[EXTRACTED TEXT]
-=-=-=-=-

Corpus subset

Path pimlico.modules.corpora.subset
Executable no

Simple filter to truncate a dataset after a given number of documents, potentially offsetting by a number of documents. Mainly useful for creating small subsets of a corpus for testing a pipeline before running on the full corpus.

Can be run on an iterable corpus or a tarred corpus. If the input is a tarred corpus, the filter will emulate a tarred corpus with the appropriate datatype, passing through the archive names from the input.

When a number of valid documents is required (calculating corpus length when skipping invalid docs), if one is stored in the metadata as valid_documents, that count is used instead of iterating over the data to count them up.

This is a filter module. It is not executable, so won’t appear in a pipeline’s list of modules that can be run. It produces its output for the next module on the fly when the next module needs it.

Inputs

Name Type(s)
documents IterableCorpus

Outputs

Name Type(s)
documents corpus with data-point from input

Options

Name Description Type
offset Number of documents to skip at the beginning of the corpus (default: 0, start at beginning) int
skip_invalid Skip over any invalid documents so that the output subset contains the chosen number of (valid) documents (or as many as possible) and no invalid ones. By default, invalid documents are passed through and counted towards the subset size bool
size (required) Number of documents to include int

-=-=-=-=-

[SUPPLIED RECORDS]
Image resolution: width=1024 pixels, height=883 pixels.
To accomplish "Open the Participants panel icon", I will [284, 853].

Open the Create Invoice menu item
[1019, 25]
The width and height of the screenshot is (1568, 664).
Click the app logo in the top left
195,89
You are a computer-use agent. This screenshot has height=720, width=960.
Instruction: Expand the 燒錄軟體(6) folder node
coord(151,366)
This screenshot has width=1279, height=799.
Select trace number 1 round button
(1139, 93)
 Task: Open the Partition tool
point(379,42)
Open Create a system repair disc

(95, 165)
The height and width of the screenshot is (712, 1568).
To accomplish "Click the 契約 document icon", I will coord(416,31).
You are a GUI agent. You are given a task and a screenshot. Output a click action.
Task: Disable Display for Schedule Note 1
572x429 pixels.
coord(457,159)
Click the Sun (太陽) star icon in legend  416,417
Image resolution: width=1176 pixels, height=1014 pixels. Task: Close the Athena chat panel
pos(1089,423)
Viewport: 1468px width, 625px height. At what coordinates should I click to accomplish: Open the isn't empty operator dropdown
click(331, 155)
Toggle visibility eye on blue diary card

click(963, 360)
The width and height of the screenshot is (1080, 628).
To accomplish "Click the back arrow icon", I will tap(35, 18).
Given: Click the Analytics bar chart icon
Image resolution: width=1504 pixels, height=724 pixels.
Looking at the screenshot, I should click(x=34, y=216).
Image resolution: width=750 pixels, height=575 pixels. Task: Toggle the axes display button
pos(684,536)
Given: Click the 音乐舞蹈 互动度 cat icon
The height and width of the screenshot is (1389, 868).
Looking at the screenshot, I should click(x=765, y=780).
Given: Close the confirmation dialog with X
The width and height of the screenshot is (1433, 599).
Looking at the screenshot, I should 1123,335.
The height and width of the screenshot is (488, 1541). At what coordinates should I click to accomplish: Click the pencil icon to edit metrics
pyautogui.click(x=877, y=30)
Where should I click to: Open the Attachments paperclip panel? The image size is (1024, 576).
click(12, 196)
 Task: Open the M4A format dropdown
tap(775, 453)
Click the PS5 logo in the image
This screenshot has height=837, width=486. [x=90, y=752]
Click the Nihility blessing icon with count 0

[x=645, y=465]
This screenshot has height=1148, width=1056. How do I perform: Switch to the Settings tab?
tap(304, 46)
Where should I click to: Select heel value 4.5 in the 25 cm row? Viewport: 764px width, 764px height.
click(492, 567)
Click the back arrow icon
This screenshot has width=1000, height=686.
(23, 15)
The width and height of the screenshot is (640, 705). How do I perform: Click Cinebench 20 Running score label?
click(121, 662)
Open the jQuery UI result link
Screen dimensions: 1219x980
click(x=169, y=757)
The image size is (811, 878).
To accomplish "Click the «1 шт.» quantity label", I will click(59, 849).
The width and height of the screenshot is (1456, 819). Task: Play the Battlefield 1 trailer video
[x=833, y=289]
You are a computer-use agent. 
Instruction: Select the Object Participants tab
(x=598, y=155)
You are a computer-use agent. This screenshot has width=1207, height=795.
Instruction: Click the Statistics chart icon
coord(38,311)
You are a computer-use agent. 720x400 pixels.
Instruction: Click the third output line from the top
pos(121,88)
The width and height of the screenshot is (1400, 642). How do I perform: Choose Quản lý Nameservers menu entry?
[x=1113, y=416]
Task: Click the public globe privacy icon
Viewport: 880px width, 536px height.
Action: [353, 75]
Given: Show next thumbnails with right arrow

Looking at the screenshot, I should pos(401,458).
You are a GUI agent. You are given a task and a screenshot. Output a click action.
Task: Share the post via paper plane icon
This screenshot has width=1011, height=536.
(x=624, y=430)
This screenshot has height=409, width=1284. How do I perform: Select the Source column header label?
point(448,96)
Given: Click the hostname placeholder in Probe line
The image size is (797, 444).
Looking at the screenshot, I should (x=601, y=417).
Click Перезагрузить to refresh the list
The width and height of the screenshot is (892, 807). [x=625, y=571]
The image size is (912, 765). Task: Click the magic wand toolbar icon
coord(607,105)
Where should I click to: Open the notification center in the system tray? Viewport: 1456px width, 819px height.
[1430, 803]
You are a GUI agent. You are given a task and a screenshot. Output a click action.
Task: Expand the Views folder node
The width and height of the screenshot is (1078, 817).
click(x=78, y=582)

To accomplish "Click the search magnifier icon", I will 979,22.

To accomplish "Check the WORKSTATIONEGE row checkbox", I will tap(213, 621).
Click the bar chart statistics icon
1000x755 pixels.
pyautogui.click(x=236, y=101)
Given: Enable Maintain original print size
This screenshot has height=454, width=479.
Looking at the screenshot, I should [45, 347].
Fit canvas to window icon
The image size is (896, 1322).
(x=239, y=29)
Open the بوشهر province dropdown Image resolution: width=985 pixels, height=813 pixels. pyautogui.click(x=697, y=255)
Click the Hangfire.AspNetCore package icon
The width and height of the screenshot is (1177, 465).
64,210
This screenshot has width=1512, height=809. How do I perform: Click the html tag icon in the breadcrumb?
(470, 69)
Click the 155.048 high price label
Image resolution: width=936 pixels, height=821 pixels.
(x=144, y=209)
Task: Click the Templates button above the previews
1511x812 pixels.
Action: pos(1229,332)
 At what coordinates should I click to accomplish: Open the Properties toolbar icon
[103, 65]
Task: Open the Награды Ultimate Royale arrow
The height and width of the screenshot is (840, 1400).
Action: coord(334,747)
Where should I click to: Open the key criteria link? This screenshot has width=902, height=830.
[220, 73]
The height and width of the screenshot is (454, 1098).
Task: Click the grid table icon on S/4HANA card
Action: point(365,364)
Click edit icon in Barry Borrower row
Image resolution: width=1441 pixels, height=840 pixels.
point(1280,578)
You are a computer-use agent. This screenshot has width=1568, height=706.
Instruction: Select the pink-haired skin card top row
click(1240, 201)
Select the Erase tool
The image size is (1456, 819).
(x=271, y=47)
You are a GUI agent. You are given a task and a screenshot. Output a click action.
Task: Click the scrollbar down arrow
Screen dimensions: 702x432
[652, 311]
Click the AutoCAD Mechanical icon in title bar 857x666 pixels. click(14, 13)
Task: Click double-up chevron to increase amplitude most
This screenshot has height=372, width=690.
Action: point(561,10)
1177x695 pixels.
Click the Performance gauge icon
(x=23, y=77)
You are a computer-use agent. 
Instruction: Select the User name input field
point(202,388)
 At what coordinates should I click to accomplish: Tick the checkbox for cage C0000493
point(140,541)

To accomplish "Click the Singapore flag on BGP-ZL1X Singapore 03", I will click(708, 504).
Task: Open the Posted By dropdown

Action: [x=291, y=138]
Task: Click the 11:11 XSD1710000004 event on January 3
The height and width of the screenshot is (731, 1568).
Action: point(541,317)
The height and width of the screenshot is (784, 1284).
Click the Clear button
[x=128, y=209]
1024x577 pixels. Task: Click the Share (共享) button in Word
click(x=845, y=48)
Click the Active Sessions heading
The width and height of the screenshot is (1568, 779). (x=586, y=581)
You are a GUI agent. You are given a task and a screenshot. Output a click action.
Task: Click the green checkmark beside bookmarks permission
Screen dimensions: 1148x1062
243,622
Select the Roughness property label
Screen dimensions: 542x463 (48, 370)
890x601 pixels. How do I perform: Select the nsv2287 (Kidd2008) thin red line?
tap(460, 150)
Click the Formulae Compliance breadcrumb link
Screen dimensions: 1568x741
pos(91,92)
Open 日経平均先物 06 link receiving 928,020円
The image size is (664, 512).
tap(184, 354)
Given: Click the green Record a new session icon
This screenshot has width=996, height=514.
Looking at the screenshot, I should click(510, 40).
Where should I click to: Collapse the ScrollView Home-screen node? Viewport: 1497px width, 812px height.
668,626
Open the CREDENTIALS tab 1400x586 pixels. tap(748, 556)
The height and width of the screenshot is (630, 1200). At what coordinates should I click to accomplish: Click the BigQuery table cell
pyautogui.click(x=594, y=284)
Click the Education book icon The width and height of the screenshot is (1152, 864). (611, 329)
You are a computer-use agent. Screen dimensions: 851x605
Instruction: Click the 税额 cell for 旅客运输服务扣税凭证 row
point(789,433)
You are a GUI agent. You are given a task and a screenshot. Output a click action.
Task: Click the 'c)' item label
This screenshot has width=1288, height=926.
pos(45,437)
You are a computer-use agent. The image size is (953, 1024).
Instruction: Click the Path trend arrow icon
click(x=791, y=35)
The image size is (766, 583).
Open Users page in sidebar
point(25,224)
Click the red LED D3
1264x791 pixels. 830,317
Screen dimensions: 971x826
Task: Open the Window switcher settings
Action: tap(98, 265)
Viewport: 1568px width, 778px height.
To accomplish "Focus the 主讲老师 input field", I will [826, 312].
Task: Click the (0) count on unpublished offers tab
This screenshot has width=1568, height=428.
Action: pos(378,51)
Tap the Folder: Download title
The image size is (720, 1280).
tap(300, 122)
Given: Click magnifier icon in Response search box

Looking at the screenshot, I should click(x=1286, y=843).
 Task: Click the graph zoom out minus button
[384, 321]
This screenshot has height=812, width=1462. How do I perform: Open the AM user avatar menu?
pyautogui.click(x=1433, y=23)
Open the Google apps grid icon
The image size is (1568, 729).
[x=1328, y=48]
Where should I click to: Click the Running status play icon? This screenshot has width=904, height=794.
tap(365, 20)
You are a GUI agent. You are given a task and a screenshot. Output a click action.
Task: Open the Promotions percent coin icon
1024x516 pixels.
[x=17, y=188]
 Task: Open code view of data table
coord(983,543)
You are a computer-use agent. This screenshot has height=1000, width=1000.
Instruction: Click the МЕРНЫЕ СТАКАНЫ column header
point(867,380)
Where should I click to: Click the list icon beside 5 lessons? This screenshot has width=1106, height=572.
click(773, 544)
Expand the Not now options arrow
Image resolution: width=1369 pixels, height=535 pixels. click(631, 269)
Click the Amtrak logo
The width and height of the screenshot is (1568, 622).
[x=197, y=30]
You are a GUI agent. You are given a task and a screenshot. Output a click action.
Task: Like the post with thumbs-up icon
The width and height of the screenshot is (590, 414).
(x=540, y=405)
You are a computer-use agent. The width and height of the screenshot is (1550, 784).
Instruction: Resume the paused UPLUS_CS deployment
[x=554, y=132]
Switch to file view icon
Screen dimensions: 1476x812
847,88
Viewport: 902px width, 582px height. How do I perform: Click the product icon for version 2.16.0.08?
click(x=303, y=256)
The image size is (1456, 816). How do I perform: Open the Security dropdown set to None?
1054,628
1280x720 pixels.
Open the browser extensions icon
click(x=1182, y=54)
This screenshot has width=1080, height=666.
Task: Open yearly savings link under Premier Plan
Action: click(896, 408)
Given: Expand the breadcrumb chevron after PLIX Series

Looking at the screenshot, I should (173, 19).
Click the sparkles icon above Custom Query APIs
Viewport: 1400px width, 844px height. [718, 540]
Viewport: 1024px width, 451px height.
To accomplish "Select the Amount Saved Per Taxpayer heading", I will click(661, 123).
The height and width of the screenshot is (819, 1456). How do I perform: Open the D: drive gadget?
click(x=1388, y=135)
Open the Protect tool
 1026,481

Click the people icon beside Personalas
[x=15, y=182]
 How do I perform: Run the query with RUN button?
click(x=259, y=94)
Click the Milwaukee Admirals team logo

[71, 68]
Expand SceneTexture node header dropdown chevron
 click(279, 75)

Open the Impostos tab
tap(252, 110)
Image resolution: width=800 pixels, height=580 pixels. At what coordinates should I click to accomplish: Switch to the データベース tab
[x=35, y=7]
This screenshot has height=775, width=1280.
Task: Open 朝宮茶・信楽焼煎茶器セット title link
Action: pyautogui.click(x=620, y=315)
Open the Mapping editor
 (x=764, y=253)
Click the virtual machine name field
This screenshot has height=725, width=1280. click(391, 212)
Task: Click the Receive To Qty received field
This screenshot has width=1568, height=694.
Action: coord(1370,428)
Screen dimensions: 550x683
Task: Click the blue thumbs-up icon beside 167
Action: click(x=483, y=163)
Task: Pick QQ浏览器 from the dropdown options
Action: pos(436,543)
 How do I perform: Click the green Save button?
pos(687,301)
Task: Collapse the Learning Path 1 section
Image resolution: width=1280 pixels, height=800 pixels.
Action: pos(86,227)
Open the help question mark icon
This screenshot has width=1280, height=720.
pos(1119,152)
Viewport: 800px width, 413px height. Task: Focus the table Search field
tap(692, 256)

-=-=-=-=-

[PROBLEMS AND TASKS]
(a) On the corpus subset page, what is the default value of the offset option?
(b) Repeat the part of the corpus subset page starting at "Simple filter to" and ending at "module needs it.".

[RESULTS OF THE EXERCISE]
(a) 0, meaning the subset starts at the beginning of the corpus.

(b)
Simple filter to truncate a dataset after a given number of documents, potentially offsetting by a number of documents. Mainly useful for creating small subsets of a corpus for testing a pipeline before running on the full corpus.

Can be run on an iterable corpus or a tarred corpus. If the input is a tarred corpus, the filter will emulate a tarred corpus with the appropriate datatype, passing through the archive names from the input.

When a number of valid documents is required (calculating corpus length when skipping invalid docs), if one is stored in the metadata as valid_documents, that count is used instead of iterating over the data to count them up.

This is a filter module. It is not executable, so won’t appear in a pipeline’s list of modules that can be run. It produces its output for the next module on the fly when the next module needs it.